Duplicate the material below word for word, starting at the line that contains "How do I perform: Tick" and ending at the line that contains "tap(187, 283)", with both of those lines included.

— begin Exercise inputs —

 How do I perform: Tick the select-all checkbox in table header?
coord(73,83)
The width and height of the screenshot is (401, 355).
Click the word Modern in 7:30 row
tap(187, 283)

— end Exercise inputs —
— begin Exercise inputs —

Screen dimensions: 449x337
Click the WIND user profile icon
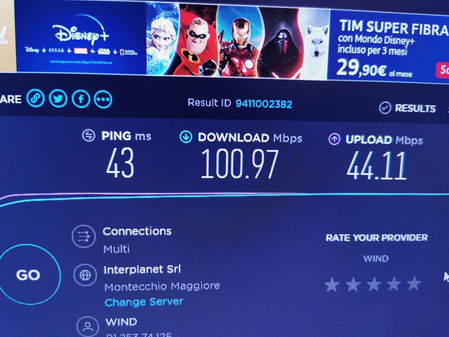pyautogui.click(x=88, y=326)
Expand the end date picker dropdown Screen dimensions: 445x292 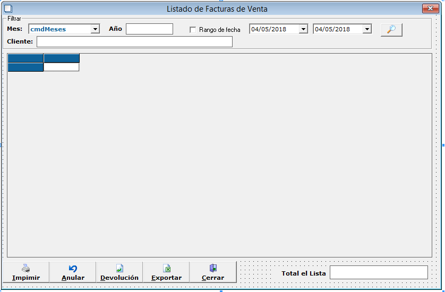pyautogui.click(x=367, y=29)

— end Exercise inputs —
— begin Exercise inputs —

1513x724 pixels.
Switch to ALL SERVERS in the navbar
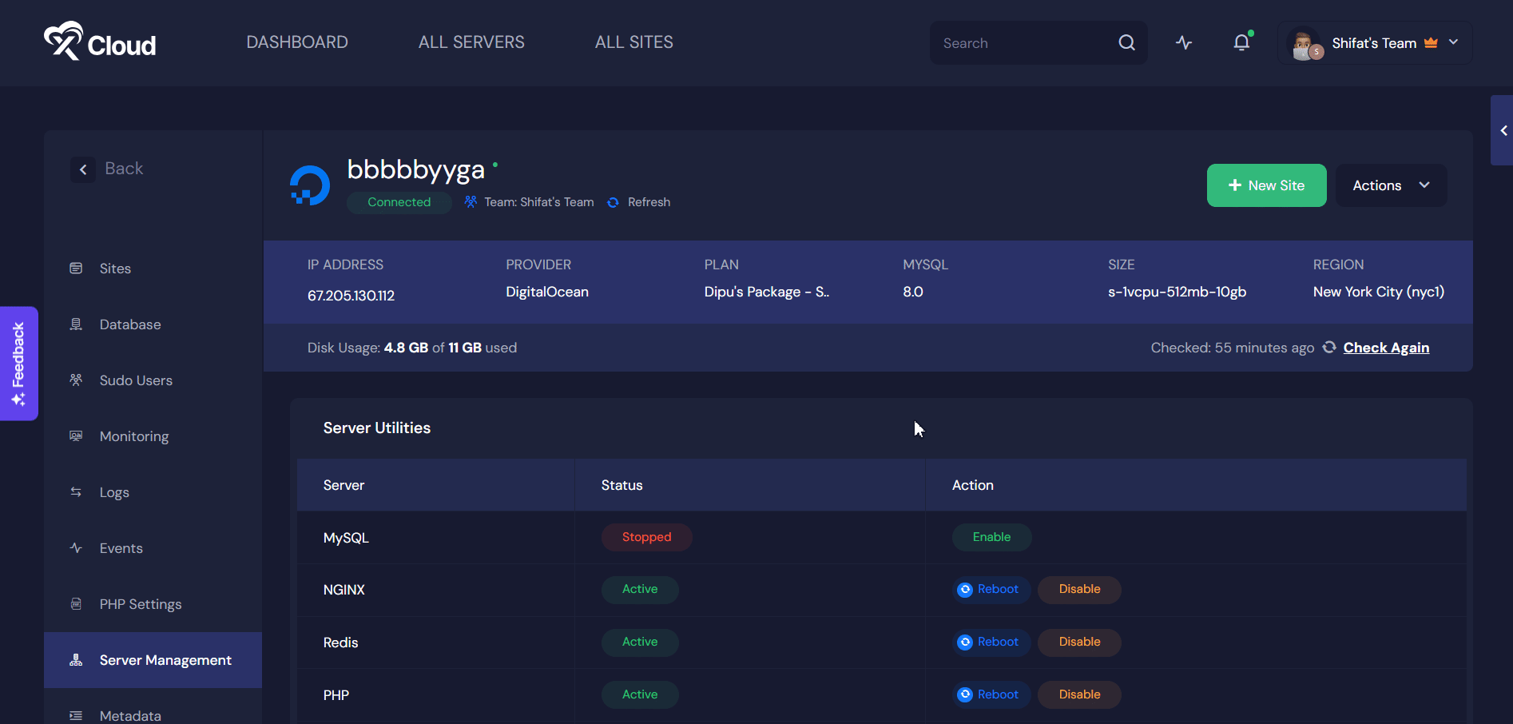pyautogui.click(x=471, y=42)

— end Exercise inputs —

◆ Written reply
 How do I perform: Tick the select-all checkbox in table header?
coord(73,83)
The width and height of the screenshot is (401, 355).
Click the word Modern in 7:30 row
tap(187, 283)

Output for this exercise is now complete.